How to develop and deploy Kubernetes Operator in Red Hat Openshift

Ashima
12 min readJul 12, 2022
Source: Image by Red Hat Developer

Introduction:

Kubernetes, also known as K8s, is an open-source container orchestration platform widely used to develop and deploy applications in the cloud environment. It automates the deployment, scaling, and management of containerized applications, making them easy to deploy and operate in a microservice architecture. It also provides a way to extend the Kubernetes API and build our own custom Kubernetes resource as per requirements.

A Kubernetes Operator is a design pattern that provides the best way to extend the Kubernetes API by defining a custom resource that deals with the operational aspects of an application. A custom resource definition (CRD) lists all the configurations of the operator and defines a custom resource (CR) which is watched by the Kubernetes operator to perform application-specific actions so that the current state of the resource matches the desired state.

Kubernetes Operator Flow

Kubernetes Operator continuously watches the custom resource, performs an action when it detects changes in the custom resource, and tries to match the current state of the system to the desired one. To achieve this, the Kubernetes operator follows the control theory. To maintain the stability of the system, a controller is used. In Kubernetes, a controller is a control loop that watches the state of the cluster and makes changes to move the current state closer to the desired state.

Objectives:

  • Develop and deploy a Kubernetes operator using the operator-SDK framework
  • Defining RBAC roles and permissions for the operator to perform required actions.

Tools used to write a Kubernetes operator:

Although the operator can be written from scratch using a set of tools with which core Kubernetes components are written but some existing tools make it easier to write an operator by providing a dummy architecture of the operator:

  1. Operator-SDK: a command-line interface for deploying operators based on Kubebuilder.
  2. Kubebuilder: a tool for scaffolding Go-based Operators.
  3. Controller-Runtime: a Golang library that is wrapped around a Kubernetes API Golang client library (client-go).

This tutorial will use the operator-SDK framework to develop and deploy a go-based Kubernetes operator along with setting RBAC permissions.

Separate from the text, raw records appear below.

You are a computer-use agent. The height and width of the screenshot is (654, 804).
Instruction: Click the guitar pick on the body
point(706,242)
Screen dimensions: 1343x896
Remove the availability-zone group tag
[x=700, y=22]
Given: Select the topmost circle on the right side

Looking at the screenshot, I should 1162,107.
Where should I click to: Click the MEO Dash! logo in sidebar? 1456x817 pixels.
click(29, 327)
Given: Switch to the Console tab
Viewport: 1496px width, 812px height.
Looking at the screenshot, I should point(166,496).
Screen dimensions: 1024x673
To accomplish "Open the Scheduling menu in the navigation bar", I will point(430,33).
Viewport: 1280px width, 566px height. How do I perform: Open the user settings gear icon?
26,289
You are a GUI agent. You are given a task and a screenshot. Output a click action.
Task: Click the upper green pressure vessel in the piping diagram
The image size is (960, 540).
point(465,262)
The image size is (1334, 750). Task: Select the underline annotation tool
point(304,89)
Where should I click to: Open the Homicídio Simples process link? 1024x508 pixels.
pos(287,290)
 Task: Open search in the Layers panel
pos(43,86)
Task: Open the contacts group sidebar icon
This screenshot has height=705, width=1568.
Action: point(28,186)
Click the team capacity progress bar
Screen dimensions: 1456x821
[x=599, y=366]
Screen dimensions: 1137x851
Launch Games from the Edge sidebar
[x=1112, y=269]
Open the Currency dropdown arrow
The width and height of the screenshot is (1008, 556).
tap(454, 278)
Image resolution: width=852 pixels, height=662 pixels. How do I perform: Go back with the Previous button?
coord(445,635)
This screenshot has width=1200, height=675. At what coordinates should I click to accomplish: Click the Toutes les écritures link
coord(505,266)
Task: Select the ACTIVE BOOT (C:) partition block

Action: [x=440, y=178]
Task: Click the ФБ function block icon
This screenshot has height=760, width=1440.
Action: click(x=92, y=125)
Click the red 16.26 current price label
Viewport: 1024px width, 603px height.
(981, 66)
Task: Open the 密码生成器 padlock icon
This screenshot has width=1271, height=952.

Operator-SDK makes it easier to write a Kubernetes operator. We need to create three basic components of the control loop:

  • an API server to handle the incoming requests;
  • a data store that stores the configurations of applications and desired & actual state of the system — CRD and CR;
  • a controller which watches the CR and takes actions according to changes in the state of the resource.

RBAC roles:

Role-based Access control, also known as RBAC, is a method of providing access to resources based on the roles assigned to an individual user in an organization. In Kubernetes, RBAC roles allow containers to be bound to the given roles and to perform the action on various resources according to permissions. In Kubernetes operators also, RBAC roles for various resources are assigned to the operator for which operator needs to perform the actions, e.g., if the operator is responsible for the creation and deletion of a Kubernetes resource then the operator must have ‘create’ and ‘delete’ roles for that specific resource.

Building a Go-based Kubernetes Operator:

Pre-requisites:

% operator-sdk version
operator-sdk version: “v1.10.0”
  • Kubectl installed
  • Golang v1.16.0+ installed
  • To install Golang follow the document: https://go.dev/doc/install
  • Docker v3.2.2+ installed
  • Access to Docker image repository (Docker Hub)
  • Admin access to a Kubernetes/ROKS cluster.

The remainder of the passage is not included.